In one part of her breakdown, Ms Peh said that her team did not “expect a lot from the merchants. We do not demand a lot of things. We don’t expect you to come and pick us in a big S-Class; we don’t expect you to give us bouquets of flowers, and have a whole entourage of people waiting for us at your front door; we don’t demand this kind of thing. But just because we don’t ask for it doesn’t mean you don’t even offer us a drink when we sit down.” She was showing humility, but she made a laundry list of what she sacrificed—the very act of enumerating those luxuries implied that such gestures are the baseline hospitalities she deserved. She clearly pointed out “S-Class” and “entourage”, and being denied them was a way of affirming entitlement. The specificity of the items—you don’t casually drop a very particular breed of the Mercedes unless that’s part of your world—invoked the trappings of celebrity reception she has been used to, re‑anchoring her dignity in the language of elite hospitality. The merchant’s failure wasn’t just about smoking—it was about failing to meet even the minimum threshold of respect that, in her framing, sits somewhere between ordinary courtesy and star treatment.

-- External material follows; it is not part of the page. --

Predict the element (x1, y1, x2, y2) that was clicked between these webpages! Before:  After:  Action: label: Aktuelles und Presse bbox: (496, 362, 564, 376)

So for those things she forwent, including a glass of water, the merchant was doubly obliged to show basic respect. The smoking became symbolic of his failure to recognise her dignity, not just a matter of personal habit.
In 2002, Joanne Peh won the Miss Elegant title at Miss Universe Singapore of that year. It has been a cornerstone of her origin story, encoding her as someone who embodied poise, composure, and grace. Watching that video, it was hard to square her outrage with the implication of earning that title. It is not clear if that was the moment the mask slipped, or simply an impromptu audition for a different genre altogether. To be certain, the unnamed merchant could have done a lot better. Ms Peh’s predicament is essentially a labor dispute performed as a soap opera. But because both she and the merchant are inhabitants of the same ego-centric world, there is no moral high ground to be found. The merchant is a brute, yes. But they are a brute who is honest about the transactional nature of the work; they viewed her as a billboard. Ms Peh is a performer who was upset that she was treated like a billboard, despite the fact that she signed up for the system that treats all participants as such. Perhaps the tragedy isn’t that she was reduced to a billboard, but that she forgot to check if the fine print included a vanity mirror.